### Source passage
════════
Although hundreds of Tajiks had already joined IS by this point, Khalimov's defection was an "unprecedented case" due to his being a successful, high profile officer and part of the establishment rather than the poor, from whom Islamist groups mostly recruit. According to regional expert Deirdre Tynan, Khalimov's defection was nevertheless symptomatic, as "there is an element of doubt in people within the [Tajik] civil and security services about what is the trajectory of their countries" and increasing support for radical religious ideologies. Khalimov was the most prominent of the more than 2,000 Tajiks reported to have joined IS.

After joining IS, Khalimov travelled to Syria, where he was war minister and became an important recruiter for the group. Tajik security authorities claimed that Khalimov personally led a unit of 200 militants, including 50 Europeans in Syria, and was involved in planning terrorist attacks in Central Asia as well as Europe. In July 2017, four of his relatives in Tajikistan were killed and three arrested by security forces; according to the government, they were IS supporters.
════════
### Required actions
a – According to the passage on Khalimov's defection, why was it considered an "unprecedented case"? Answer in one to three sentences.
b – List every geographic place named in the passage on Khalimov's defection.
c – Continue the passage on Khalimov's defection past its final sentence.
The records that follow are not needed for any task here.
════════
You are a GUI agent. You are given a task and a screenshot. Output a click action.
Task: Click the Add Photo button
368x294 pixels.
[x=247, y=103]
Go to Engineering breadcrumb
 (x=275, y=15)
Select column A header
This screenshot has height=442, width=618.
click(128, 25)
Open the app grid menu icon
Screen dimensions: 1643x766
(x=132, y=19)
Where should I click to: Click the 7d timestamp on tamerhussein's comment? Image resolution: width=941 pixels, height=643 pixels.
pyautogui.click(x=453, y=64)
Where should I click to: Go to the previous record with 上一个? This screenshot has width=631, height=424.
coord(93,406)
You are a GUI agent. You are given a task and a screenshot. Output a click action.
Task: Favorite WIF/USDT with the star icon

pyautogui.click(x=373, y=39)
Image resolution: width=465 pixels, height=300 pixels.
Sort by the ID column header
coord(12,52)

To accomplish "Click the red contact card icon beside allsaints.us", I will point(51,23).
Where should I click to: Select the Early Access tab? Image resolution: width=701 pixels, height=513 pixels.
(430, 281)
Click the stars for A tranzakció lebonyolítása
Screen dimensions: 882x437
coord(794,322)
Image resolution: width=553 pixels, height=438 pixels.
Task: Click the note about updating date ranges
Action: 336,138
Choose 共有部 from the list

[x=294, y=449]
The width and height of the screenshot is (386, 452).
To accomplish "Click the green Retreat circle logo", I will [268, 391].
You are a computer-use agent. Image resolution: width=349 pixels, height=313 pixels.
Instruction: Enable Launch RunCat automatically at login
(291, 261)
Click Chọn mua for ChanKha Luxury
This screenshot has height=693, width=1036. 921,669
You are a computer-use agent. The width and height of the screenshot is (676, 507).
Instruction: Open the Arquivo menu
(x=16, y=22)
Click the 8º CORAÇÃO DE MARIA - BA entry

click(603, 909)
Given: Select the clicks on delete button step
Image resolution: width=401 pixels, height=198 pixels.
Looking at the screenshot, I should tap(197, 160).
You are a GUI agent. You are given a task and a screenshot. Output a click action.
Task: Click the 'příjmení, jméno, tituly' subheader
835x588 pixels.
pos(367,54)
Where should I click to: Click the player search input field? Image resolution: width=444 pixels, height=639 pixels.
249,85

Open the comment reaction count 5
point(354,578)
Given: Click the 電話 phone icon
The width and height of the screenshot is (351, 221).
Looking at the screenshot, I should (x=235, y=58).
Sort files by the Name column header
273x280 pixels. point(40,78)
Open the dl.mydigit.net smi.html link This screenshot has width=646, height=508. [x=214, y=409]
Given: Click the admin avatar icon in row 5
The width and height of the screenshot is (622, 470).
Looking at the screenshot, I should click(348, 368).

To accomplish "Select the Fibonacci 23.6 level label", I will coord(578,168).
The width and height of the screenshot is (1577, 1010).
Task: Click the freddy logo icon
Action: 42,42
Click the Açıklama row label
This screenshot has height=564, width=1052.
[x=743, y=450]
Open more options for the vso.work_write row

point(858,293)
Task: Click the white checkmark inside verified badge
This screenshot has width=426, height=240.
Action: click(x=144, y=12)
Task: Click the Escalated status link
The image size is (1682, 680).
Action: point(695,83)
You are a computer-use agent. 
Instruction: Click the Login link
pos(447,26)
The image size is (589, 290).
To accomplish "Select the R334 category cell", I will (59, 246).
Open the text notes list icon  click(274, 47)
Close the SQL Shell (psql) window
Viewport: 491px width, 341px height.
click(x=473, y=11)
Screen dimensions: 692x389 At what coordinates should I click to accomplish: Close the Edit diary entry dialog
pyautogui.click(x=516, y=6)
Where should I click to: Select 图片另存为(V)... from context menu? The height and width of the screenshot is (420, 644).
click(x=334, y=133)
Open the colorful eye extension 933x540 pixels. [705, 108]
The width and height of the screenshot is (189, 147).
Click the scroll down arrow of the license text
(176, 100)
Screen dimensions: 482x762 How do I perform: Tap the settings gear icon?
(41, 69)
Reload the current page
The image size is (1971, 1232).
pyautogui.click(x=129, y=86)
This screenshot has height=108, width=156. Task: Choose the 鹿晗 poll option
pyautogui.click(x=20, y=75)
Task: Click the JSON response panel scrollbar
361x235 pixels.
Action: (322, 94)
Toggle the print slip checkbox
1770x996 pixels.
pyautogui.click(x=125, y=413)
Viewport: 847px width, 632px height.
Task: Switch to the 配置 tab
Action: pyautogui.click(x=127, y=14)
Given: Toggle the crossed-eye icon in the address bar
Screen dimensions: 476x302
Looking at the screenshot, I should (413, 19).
════════
### Replies
a – His defection was unprecedented because he was a successful, high-profile officer and part of the establishment. Islamist groups mostly recruit from the poor.

b – Syria, Central Asia, Europe, Tajikistan

c –
===Tajik reaction===
Tajik Prosecutor-General Manuchehr Makhmudzod announced on 29 May 2015 that a probe had been opened into Khalimov's activities. The Prosecutor-General's Office said on June 3 that Colonel Gulmurod Khalimov was wanted for crimes including high treason and illegal participation in military actions abroad. "Acting for mercenary means, he joined the international terrorist organization calling itself Islamic State," the statement said.

===US and UN sanctions===
On 29 September 2015, he was made subject to sanctions by the United States Department of State. He was also made subject to sanctions by the United Nations Security Council Al-Qaeda Sanctions Committee on 29 February 2016.

In August 2016, the United States Department of State issued a $3 million USD bounty on Khalimov under its Rewards for Justice program.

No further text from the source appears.